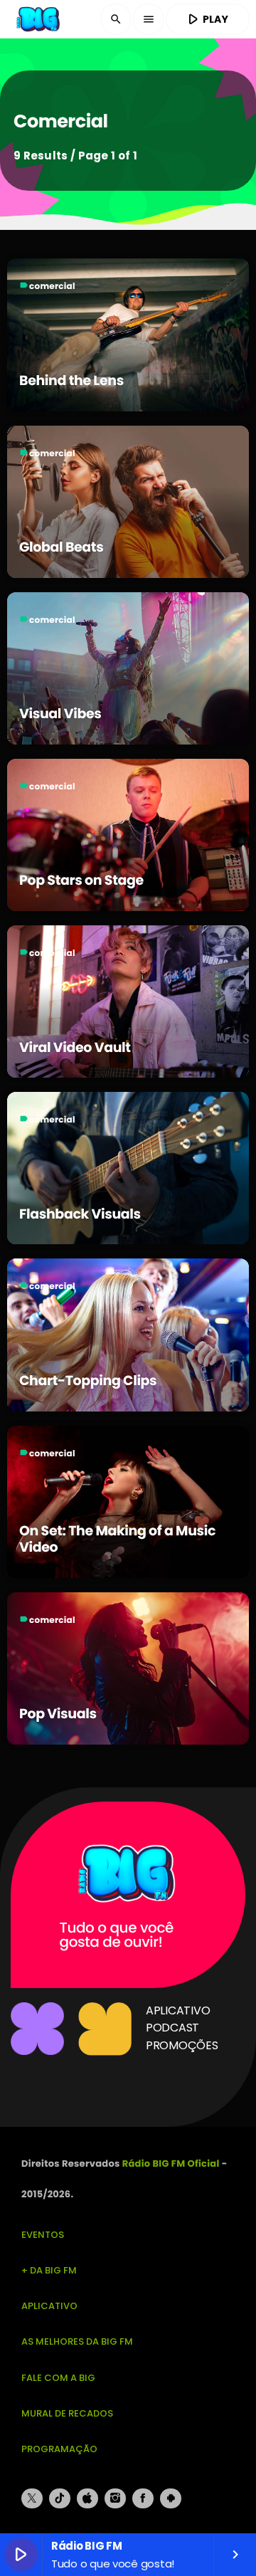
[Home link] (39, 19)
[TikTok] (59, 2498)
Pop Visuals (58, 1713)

***

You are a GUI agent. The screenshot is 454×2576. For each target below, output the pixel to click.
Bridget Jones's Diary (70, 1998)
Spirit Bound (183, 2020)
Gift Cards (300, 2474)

***

Exercise instructions – Print exactly the lines of the listing above starting at the line containing "You are a GUI" and ending at the line containing "Gift Cards (300, 2474)", both included.

Answer box –
You are a GUI agent. The screenshot is 454×2576. For each target below, output the pixel to click.
Bridget Jones's Diary (70, 1998)
Spirit Bound (183, 2020)
Gift Cards (300, 2474)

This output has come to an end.